[EXTRACT PROVIDED]
◆ ◆ ◆
We encourage clients to keep up to date with the latest industry developments in relation to benchmark transitioning (eg. monitoring the announcements of industry working groups and international bodies and the relevant product groups) and to consider the impact on their business, using independent professional advisers (legal, tax, accounting, financial or other) as appropriate.
Please see the Glossary for links to further information in relation to relevant ARR working groups. We encourage our clients to follow the progress of product offerings referencing ARRs and assess whether they may be suitable for them. Clients should consider seeking independent professional advice (legal, tax, accounting, financial or other) as appropriate.
What is meant by ‘fallback language’ and ‘trigger events’?
In this context, ‘fallback language’ refers to the legal provisions in a contract that apply if the underlying reference rate in the product (eg. LIBOR) is permanently discontinued or ceases to be available. A fallback will generally consist of two components:
- The trigger event: an event that brings about the need to use the fallback (such as the IBOR rate not being available); and
- The fallback rate: the rate, or approach to determining the rate, which is to be used in place of the relevant IBOR rate that is unavailable.
Is there a standardised fallback language?
There are a range of market standard fallbacks for different rates as applied to various financial products. Clients should review their documentation closely to determine the position for each contract in their portfolios, in relation to existing or legacy products, as well as for any new products they are considering entering into. Various industry groups have started to provide template fallback language for new products and are working closely with market participants to develop an amendment process for legacy products so that this fallback language can be applied retrospectively. In some cases, amended fallback language will be incorporated with reference to other documentation (for example, with ISDA derivative contracts and the application of ISDA definitions, ISDA supplements would amend the definitions in applicable new transactions entered into from the date of the relevant ISDA supplement (unless otherwise agreed between the parties), while ISDA protocols would amend the definitions retrospectively to apply to existing documentation).
What is ISDA’s work on an IBOR fallback language and why is this relevant?
Fallback provisions in the 2006 ISDA Definitions (which are standard terms often incorporated into interest rate derivatives) were drafted primarily for a temporary cessation of an IBOR (e.g., many ISDA definitions require quotes to be obtained from certain reference banks if the applicable reference rate is not available). As a result, it is currently difficult to predict what rate would be paid under existing derivative contracts after a permanent cessation of an IBOR referenced by the contract. In this context, and at the request of the FSB’s OSSG, ISDA has undertaken work to implement more robust fallback language for certain IBORs.
◆ ◆ ◆
[GIVEN REQUEST 1] For each statement, answer yes or no on whether it agrees with the benchmark transition text, and quote the text's deciding words: (a) A fallback generally has two components. (b) ISDA supplements amend the definitions retrospectively for existing documentation. (c) The fallback provisions in the 2006 ISDA Definitions were drafted primarily for a permanent cessation of an IBOR.
[GIVEN REQUEST 2] At whose request did ISDA take on work toward more robust fallback language, according to the benchmark transition text?
[GIVEN REQUEST 3] Please explain, from the benchmark transition text, why it is currently hard to predict what rate would be paid under existing derivative contracts after an IBOR is permanently discontinued.
The records aren't needed for this work.

[EXTRACTED DATA]
◆ ◆ ◆
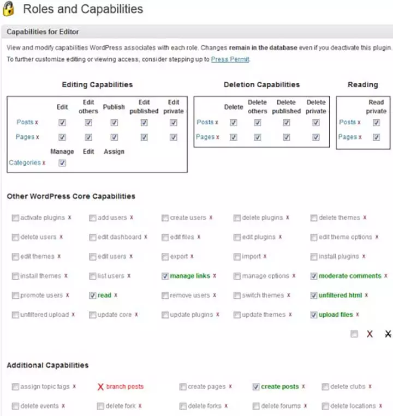Click the large red X below upload files
The width and height of the screenshot is (393, 416).
click(370, 334)

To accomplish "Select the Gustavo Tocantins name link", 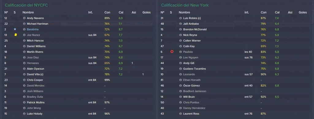I will pyautogui.click(x=194, y=69).
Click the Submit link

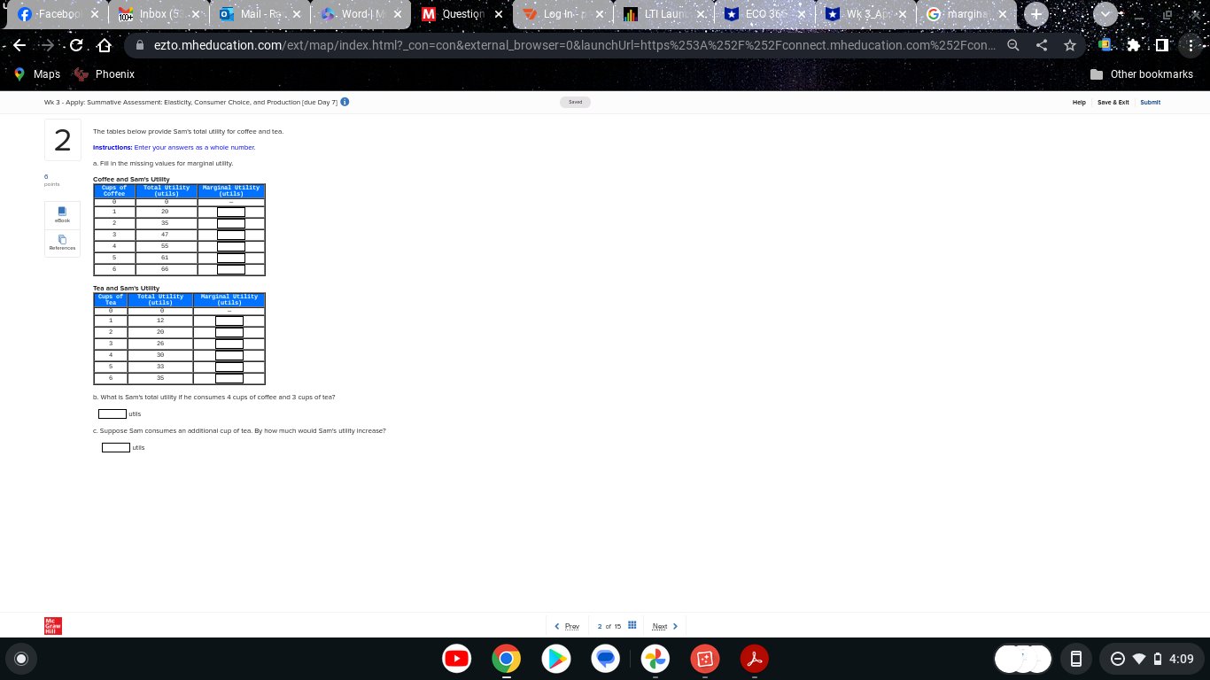[x=1150, y=102]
◆ ◆ ◆
[EXERCISE SOLUTION 1]
(a) Yes: "A fallback will generally consist of two components"
(b) No: "ISDA supplements would amend the definitions in applicable new transactions entered into from the date of the relevant ISDA supplement"
(c) No: "were drafted primarily for a temporary cessation of an IBOR"

[EXERCISE SOLUTION 2] At the request of the FSB's OSSG.

[EXERCISE SOLUTION 3] The fallback provisions in the 2006 ISDA Definitions were drafted primarily for a temporary cessation of an IBOR. For example, many ISDA definitions require quotes from certain reference banks if the reference rate is unavailable. These provisions don't clearly address a permanent cessation.